TEXT SHOWN>
[BEGIN]

April 28, 2011 by Leslie Morgan Steiner Leave a Comment

 

At times our cultural angst reveals itself on the front pages of our national newspapers. Last Friday, USA Today presented its 3.3 million daily readers with a front page story about tween girls titled “Growing Up Fast, But With Less Independence” as part of its week long, dramatically titled “Saving Childhood” series.

The article profiled daughters of moms so overprotective they monitor their daughters’ bike rides, backpacks and cell phones, and don’t let them take the bus, go to the corner store, the movies or the mall without an adult to serve as chaperone cum bodyguard.

I’m talking moms in suburban America. Not downtown Beirut.

American parents have become far more protective of our children, despite the fact that America is significantly safer today than it was 30 to 40 years ago. There are nearly 25 million children between the ages of 12-17 in the US today. Only 400 of them are abducted by strangers every year. 400 too many, but at .002% not imminent enough to make any individual parent fret. The 2009 National Crime Victimization Survey found that kids ages 12 through 17 experienced violent assaults at the rate of 33.5 per 1000 in 2009 vs. 83 per 1000 in 1975 when we were growing up (and the concept of a “tween” had yet to be invented). Child poverty and lack of health insurance, not crime, are the biggest threats to kids today. Our children are twice as safe against violent crime today as we were in the 1970s. Although the vivid impression left by 24 hour cable news networks and the Internet is that malevolent strangers lurk on every urban and suburban street corner.

I understand the dilemmas facing parents of tweens. Recently three girls from my daughter’s sixth grade class lined up in front of an acquaintance who’d never met them. Asked to guess their ages, he said “9, 12 and 15.” They are all 12 years old. How do we set rules for a group of girls when some look 15 and some look 9? Especially when subjected to endless mandates from the media and other parents that moms need to shield our daughters from abusive strangers, Internet pedophiles, mean girl bullies, and from from life itself. It’s hard to develop one size fits all parenting rules for such a diverse and apparently vulnerable bunch, especially when we are confettied with alarmist reports of stranger danger and impending peril.

[END]

DATASET CONTENT>
[BEGIN]

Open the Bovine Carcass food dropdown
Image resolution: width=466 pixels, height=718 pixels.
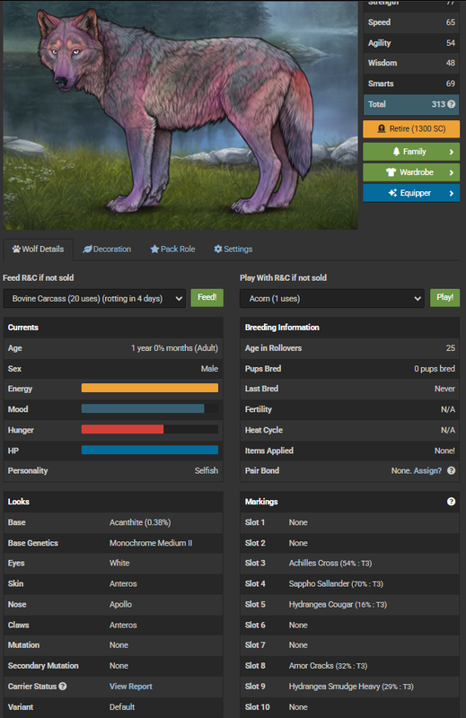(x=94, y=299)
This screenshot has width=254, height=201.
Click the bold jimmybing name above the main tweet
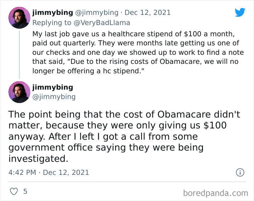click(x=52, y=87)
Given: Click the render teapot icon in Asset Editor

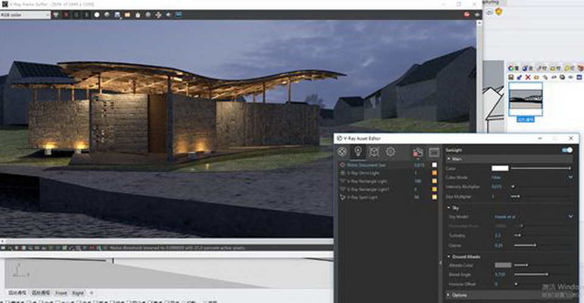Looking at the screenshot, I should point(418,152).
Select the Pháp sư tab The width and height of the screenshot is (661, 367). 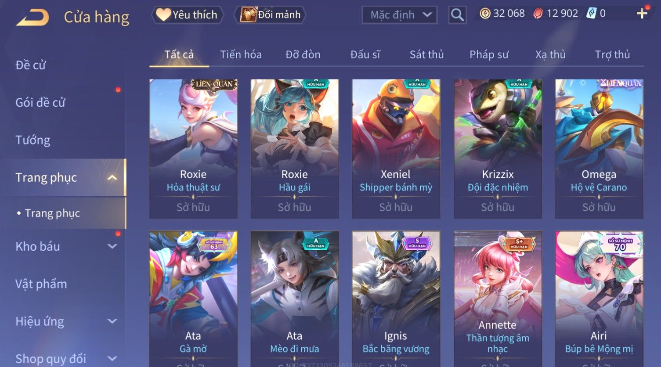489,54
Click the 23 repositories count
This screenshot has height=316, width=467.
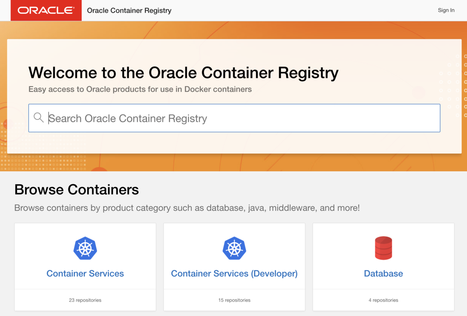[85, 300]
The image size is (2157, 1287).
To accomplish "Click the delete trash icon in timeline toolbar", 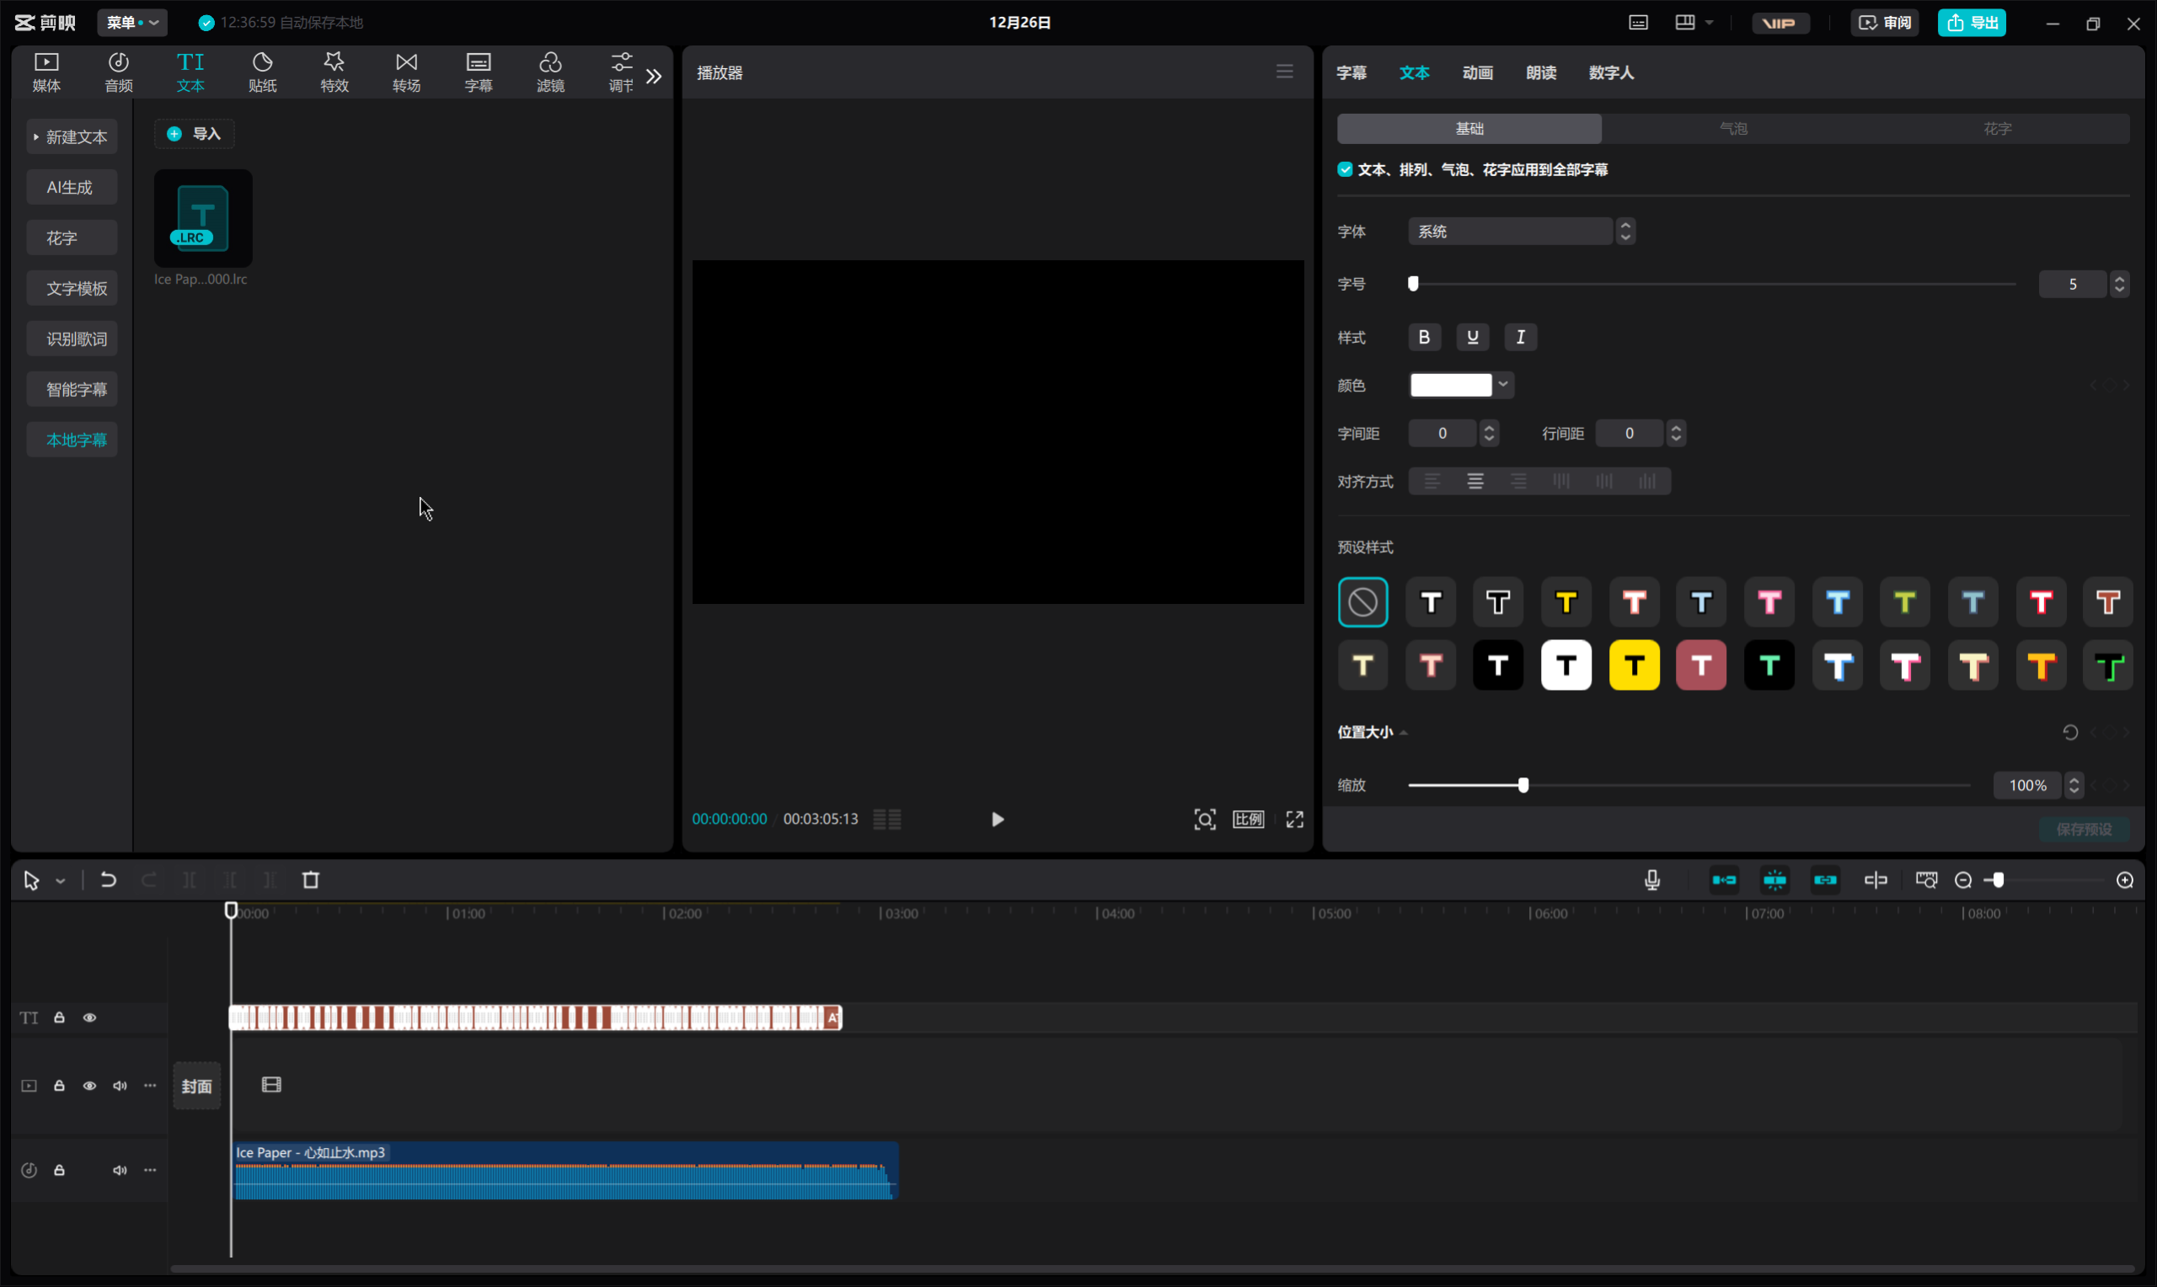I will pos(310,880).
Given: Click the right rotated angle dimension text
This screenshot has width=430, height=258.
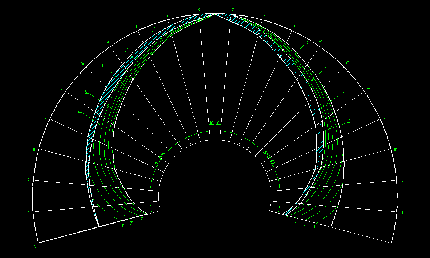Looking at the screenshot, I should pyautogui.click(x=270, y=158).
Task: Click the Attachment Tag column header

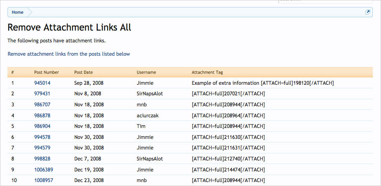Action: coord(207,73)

[END]
[BEGIN]

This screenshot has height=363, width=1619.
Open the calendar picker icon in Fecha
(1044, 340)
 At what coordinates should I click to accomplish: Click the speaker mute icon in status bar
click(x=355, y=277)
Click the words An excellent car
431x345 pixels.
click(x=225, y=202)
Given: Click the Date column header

[END]
[BEGIN]

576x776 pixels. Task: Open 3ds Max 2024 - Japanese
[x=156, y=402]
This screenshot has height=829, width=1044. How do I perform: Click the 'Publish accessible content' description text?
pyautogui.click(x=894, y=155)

[END]

Retype the stretch of the article on overprotective parenting from "April 28, 2011" through "Not downtown Beirut.". The lines that come after the article on overprotective parenting are separate material.

April 28, 2011 by Leslie Morgan Steiner Leave a Comment

 

At times our cultural angst reveals itself on the front pages of our national newspapers. Last Friday, USA Today presented its 3.3 million daily readers with a front page story about tween girls titled “Growing Up Fast, But With Less Independence” as part of its week long, dramatically titled “Saving Childhood” series.

The article profiled daughters of moms so overprotective they monitor their daughters’ bike rides, backpacks and cell phones, and don’t let them take the bus, go to the corner store, the movies or the mall without an adult to serve as chaperone cum bodyguard.

I’m talking moms in suburban America. Not downtown Beirut.